◆ What you should do
Only the lines from the one with "Image resolution: width=1568" through the final line below belong in the answer, copied exactly and without pictures.
Source material START
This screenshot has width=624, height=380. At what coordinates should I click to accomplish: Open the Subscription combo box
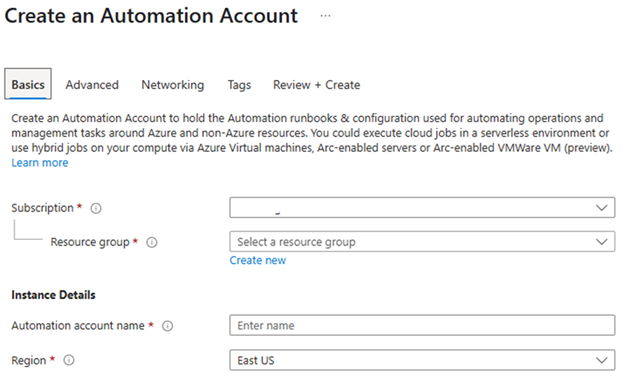[422, 208]
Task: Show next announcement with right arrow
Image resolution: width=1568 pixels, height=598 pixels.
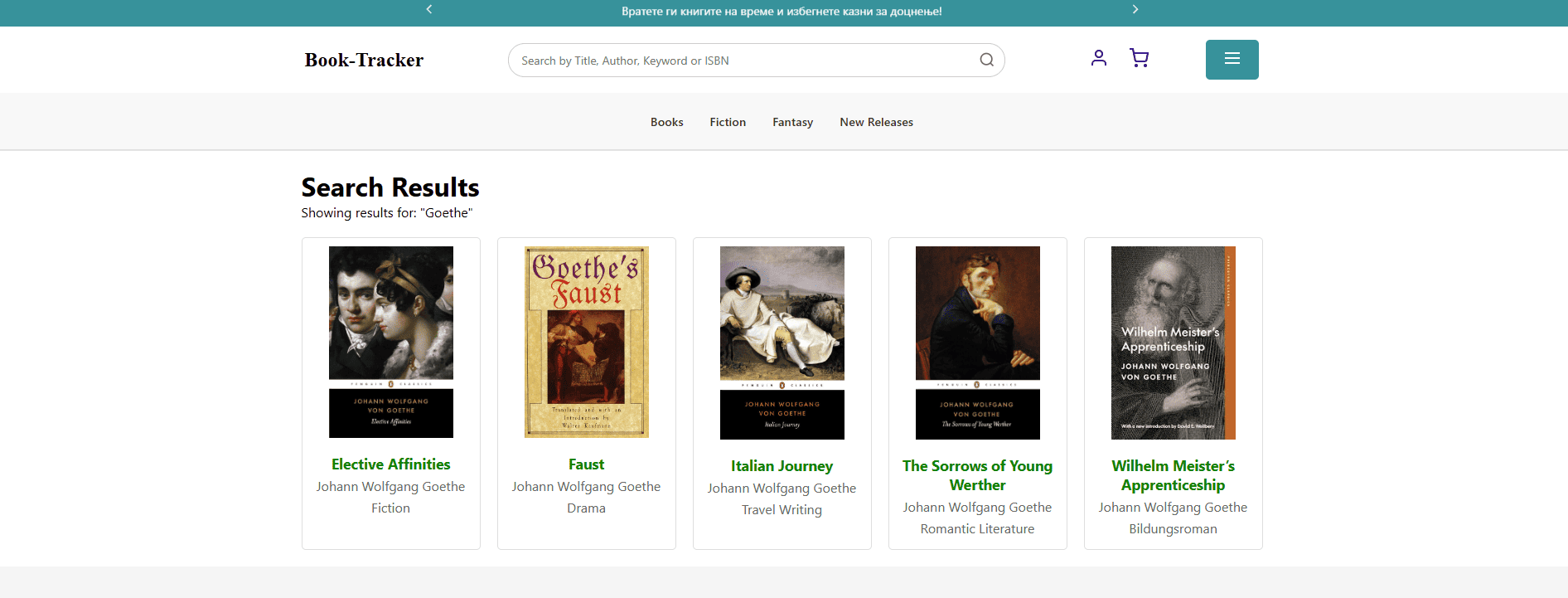Action: [x=1135, y=10]
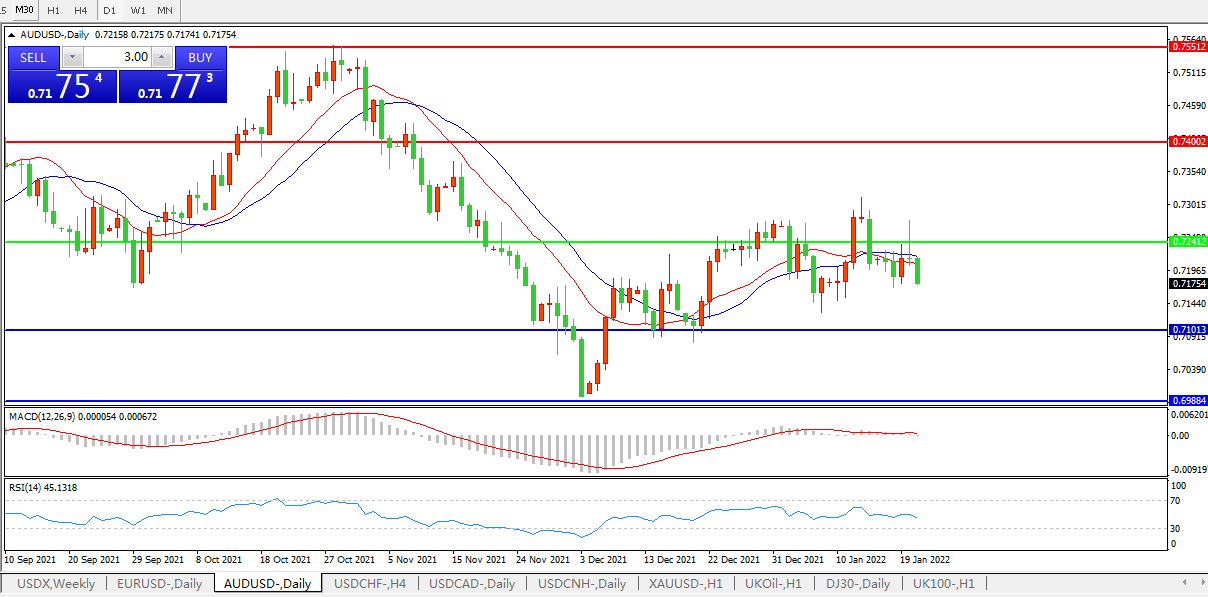
Task: Switch to USDX,Weekly chart tab
Action: [x=56, y=583]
Source material END
◆ Exercise output
Image resolution: width=1568 pixels, height=598 pixels.
Action: [x=1135, y=10]
Task: Switch to USDX,Weekly chart tab
Action: [x=56, y=583]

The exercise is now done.